Task to complete :: Count how many lines of the listing contain "badge", then give that number and nothing more.

== Segment start ==

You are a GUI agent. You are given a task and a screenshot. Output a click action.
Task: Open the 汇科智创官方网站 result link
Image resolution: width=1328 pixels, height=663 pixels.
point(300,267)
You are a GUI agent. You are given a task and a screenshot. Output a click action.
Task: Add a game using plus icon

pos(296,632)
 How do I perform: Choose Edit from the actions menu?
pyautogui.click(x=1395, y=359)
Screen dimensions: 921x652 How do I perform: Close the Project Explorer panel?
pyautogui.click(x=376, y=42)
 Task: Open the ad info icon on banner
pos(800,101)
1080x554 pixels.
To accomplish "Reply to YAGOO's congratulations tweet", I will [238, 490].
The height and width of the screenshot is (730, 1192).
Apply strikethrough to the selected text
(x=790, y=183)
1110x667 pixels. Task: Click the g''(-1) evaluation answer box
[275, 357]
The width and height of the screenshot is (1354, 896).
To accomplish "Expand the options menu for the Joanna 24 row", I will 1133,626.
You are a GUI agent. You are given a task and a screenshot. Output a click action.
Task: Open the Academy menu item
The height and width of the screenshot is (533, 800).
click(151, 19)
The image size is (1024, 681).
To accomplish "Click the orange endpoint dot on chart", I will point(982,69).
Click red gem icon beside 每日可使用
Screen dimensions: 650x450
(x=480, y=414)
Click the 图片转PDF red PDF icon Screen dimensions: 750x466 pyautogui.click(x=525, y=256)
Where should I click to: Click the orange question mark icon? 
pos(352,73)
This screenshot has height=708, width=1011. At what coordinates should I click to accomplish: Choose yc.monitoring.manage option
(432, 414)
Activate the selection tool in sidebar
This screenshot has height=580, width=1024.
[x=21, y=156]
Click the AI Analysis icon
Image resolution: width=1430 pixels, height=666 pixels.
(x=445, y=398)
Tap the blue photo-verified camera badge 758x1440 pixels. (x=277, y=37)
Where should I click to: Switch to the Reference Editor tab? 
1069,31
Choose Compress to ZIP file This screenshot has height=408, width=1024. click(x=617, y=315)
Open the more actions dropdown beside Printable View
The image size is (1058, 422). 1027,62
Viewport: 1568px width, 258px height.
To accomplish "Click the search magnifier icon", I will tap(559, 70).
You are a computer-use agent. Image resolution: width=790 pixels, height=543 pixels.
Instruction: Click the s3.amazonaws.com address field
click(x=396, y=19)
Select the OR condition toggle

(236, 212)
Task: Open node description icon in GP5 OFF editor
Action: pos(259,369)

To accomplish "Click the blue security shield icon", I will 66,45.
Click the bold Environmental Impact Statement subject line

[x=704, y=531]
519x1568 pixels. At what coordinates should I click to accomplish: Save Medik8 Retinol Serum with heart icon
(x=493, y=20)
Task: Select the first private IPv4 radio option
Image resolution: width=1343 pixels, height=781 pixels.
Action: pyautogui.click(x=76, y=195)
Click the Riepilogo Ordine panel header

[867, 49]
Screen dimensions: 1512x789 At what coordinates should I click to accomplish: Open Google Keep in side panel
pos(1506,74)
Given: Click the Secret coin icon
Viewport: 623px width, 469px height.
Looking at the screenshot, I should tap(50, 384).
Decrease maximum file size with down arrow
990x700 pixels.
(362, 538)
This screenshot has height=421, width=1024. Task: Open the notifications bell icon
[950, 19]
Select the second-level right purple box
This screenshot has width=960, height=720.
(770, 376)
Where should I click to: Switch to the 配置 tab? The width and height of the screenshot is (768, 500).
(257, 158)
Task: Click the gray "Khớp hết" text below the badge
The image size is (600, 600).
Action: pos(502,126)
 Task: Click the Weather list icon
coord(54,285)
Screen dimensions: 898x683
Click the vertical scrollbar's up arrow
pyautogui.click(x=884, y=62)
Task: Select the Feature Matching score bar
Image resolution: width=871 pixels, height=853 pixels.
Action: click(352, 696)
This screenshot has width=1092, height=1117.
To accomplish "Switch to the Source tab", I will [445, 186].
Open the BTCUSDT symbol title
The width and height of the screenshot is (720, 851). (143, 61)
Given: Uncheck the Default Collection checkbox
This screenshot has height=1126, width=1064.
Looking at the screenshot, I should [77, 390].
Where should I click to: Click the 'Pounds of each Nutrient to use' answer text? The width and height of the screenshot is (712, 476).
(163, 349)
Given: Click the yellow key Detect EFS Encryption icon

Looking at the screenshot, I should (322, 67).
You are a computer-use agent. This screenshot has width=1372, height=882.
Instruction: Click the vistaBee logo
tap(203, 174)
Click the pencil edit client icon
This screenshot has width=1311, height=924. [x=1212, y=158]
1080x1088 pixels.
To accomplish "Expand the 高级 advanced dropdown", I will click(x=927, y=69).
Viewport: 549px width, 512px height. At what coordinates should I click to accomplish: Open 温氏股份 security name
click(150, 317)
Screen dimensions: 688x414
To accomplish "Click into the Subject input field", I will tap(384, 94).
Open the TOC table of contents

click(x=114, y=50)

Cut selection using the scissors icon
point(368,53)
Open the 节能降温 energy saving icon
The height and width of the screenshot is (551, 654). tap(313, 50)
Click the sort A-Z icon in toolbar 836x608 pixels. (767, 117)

== Segment end ==

Exercise solution :: 2